* [WHAT YOU SHOULD DO]: Copy the first line of the entries below and every line after it through the line containing "This screenshot has height=402, width=1225.". Do not include pictures.

** Opening SOURCE MATERIAL block **

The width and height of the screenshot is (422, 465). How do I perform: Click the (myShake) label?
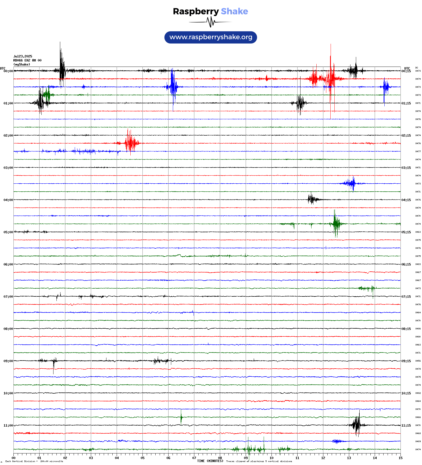[22, 64]
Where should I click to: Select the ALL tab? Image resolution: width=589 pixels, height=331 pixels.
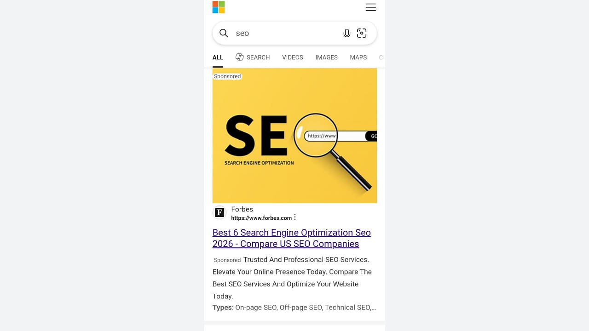[218, 57]
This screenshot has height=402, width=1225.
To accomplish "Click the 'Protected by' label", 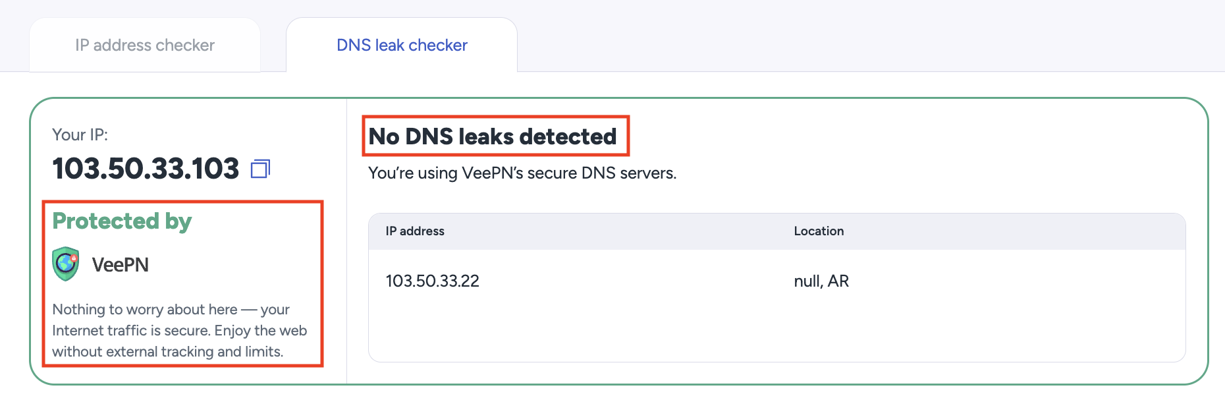I will click(x=121, y=221).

** Closing SOURCE MATERIAL block **

* [FINISHED EXERCISE]:
The width and height of the screenshot is (422, 465). How do I perform: Click the (myShake) label?
[22, 64]
Where should I click to: Select the ALL tab? Image resolution: width=589 pixels, height=331 pixels.
[218, 57]
This screenshot has height=402, width=1225.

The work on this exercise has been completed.